Liz Nielsen, Crystal Mountains, 2014. Unique C-Print. 40 x 50 inches. Courtesy the artist/Denny Gallery, NYC.
EXHIBITION: Liz Nielsen: Wolf Moon, Denny Gallery, 261 Broome Street, January 29 – March 8, 2015
Artist Liz Nielson presents a series of photograms produced by setting handmade negatives and colored gels atop light-sensitive paper. In the place of the white figures we normally associate with photograms, Neilson reveals shades of red, blue, and yellow arranged into beguiling and otherworldly landscapes.
EXHIBITION: Robert Mapplethorpe, Robert Miller Gallery, 524 W 26 Street, 15 January – 21 February 2015
Robert Miller Gallery shares a selection of work from the prolific and groundbreaking photographer, spanning such recognizable genres as flowers, self-portraiture, and nudes. Included in this exhibition are both silver gelatin and dye transfer prints from throughout Mapplethorpe’s career.
New York Lights 2015 © Matthew Sleeth
EXHIBITION: Matthew Sleeth: Magnificent Obsessions, Claire Oliver, 513 West 26th Street, January 22 – February 21st, 2015
Photographer Matthew Sleeth incorporates photography, sculpture, and video to highlight the nuances of the human desire to collect, record, and recognize patterns within disharmonious situations. In creating grids composed of images of mass-produced items, he confronts our relationship with consumerism and waste.
EXHIBITION: Born Into This, LeRoy Neiman Gallery, Columbia University School of the Arts, 310 Dodge Hall, 2960 Broadway, January 20 – February 19, 2015.
Patrice Aphrodite Helmar curates this group exhibition of photographs that explore in their own distinct ways the beauty and senselessness that dominate our lives.

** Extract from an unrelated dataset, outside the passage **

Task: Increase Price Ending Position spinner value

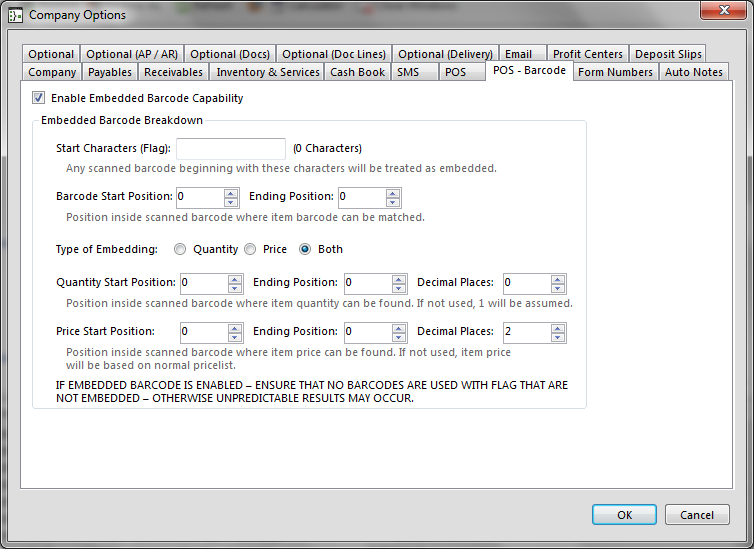Action: coord(399,326)
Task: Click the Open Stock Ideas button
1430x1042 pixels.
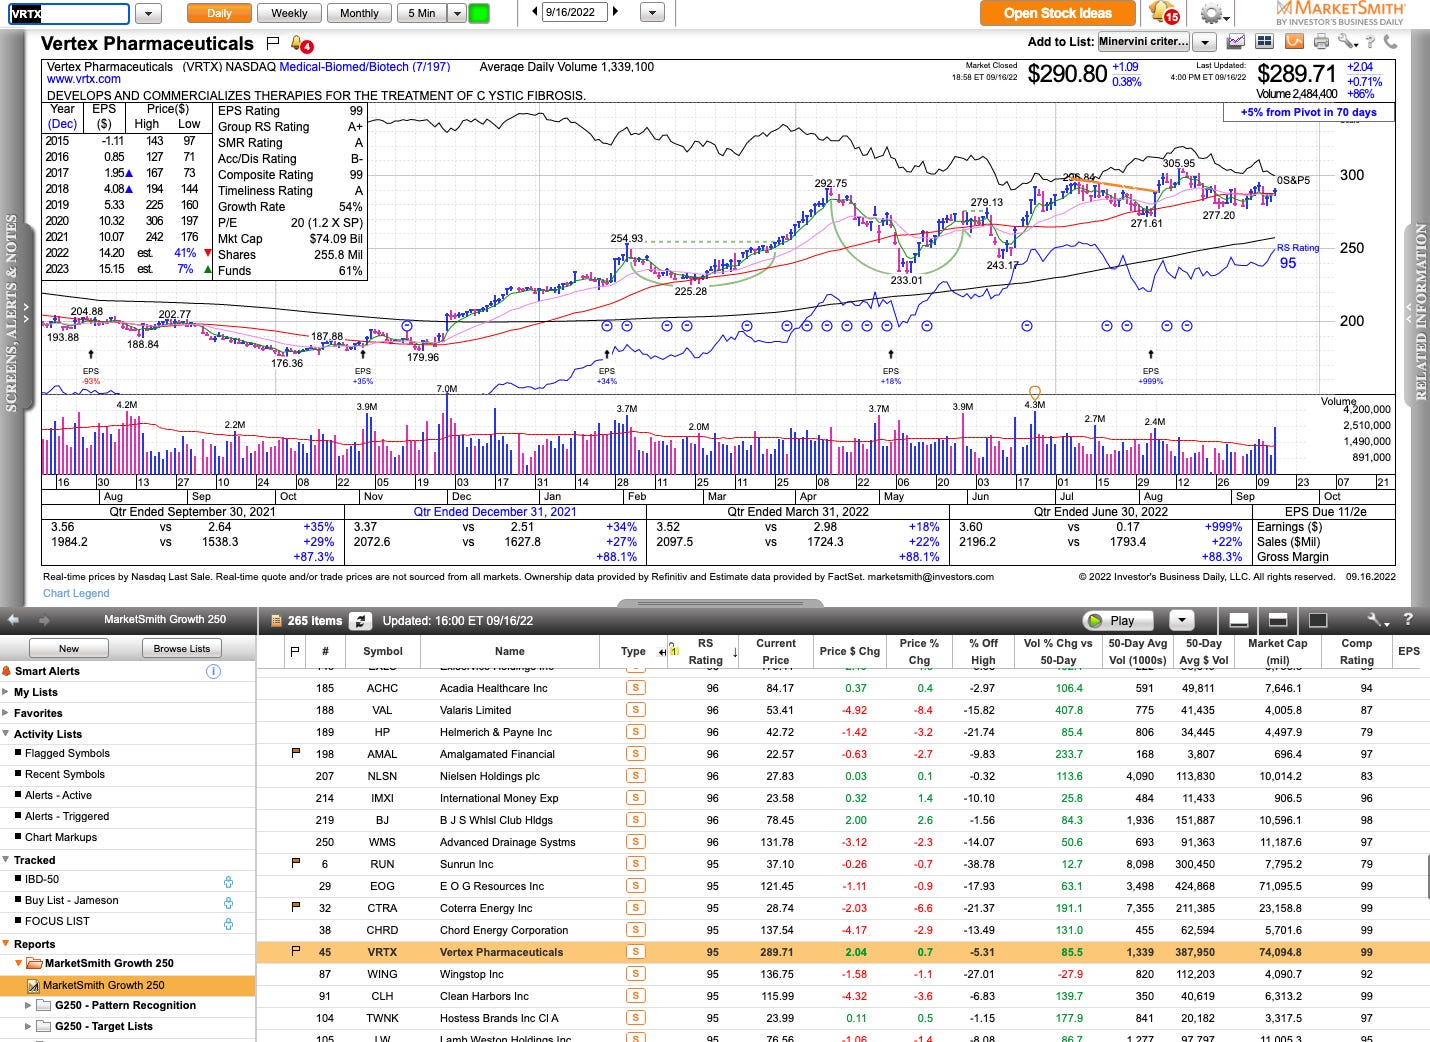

In depicting figures as well as the items that permeate the everyday, this show presents poignant view at the human condition.
© Clay Patrick McBride
EXHIBITION: 3rd Rail: A Site-Specific Installation by Clay Patrick McBride, Foley Gallery, 59 Orchard Street, January 21 – February 22, 2015
Artist Clay Patrick McBride simulates the stressful environment that is the New York subway by painting and distorting his black and white photographs of passengers. Instead of depicting the aesthetic quality of the subway, he strives to replicate its fraught emotional atmosphere.
LECTURE: United Photo Industries at SVA, School of Visual Arts, 136 West 21st Street, Room 418F, January 27, 2015
As part of the i3 Images, Ideas, Inspiration series of talks, United Photo Industries founders Sam Barzilay, Dave Shelley, and Laura Roumanos, the creative minds behind Photoville, discuss the industry.
ALEC SOTH
Bil. Sandusky, Ohio., 2012
© Alec Soth
Courtesy: Sean Kelly, New York
EXHIBITION: Alec Soth: Songbook, Sean Kelly Gallery, 475 Tenth Avenue, January 30 – March 14, 2015
Alec Soth reveals a collection of twenty-five new images documenting life in various American communities, a series for which he took on the part of a local news reporter. The black and white photographs have since been removed from the context of the small-town paper, revealing surprising moments of human connection and togetherness.
EXHIBITION: Mark Klett: Camino del Diablo, Pace/MacGill Gallery, 32 East 57th Street, 9th floor, January 8 – February 21, 2015
Photographer Matt Klett retraces the steps of mining engineer and memoirist Raphael Pumpelly along Arizona’s Camino del Diablo made over a century ago, when the area was besieged by violence and murder. In returning to the site where white settlers, Apache Native Americans, and Mexican workers fought bloody feuds, Klett recalls both the natural beauty observed and acute danger felt by Pumpelly when he authored his bestselling book Across America and Asia: Notes of a Five Years’ Journey Around the World.
Ori Gersht
On Reflection, Material E22 (After J. Brueghel the Elder), 2014
EXHIBITION: Ori Gersht – On Reflection, CRG Gallery, 548 West 22nd St, January 29 – March 14, 2015
London-based artist Ori Gersht reproduces in photographs the floral paintings of master Jan Brueghel the Elder. Setting each image before a mirror, he shatters the glass by applying electrical currents and photographs the combustion from two angles, the first of which captures the mirror itself, and the second of which hones in on the flowers as reflected in the mirror. In offering two perspectives on the explosion, he challenges photography’s perceived association with objective truths.
EXHIBITION: B. Ingrid Olson: double-ended arrow, Simone Subal Gallery, January 11 – February 15, 2015
Artist B. Ingrid Olson incorporates photographic works with sculpture to subvert the ways in which we perceive what lies in our direct line of view and that which is only visible peripherally. Her self-portraits reinterpret the ways in which we view the human figure.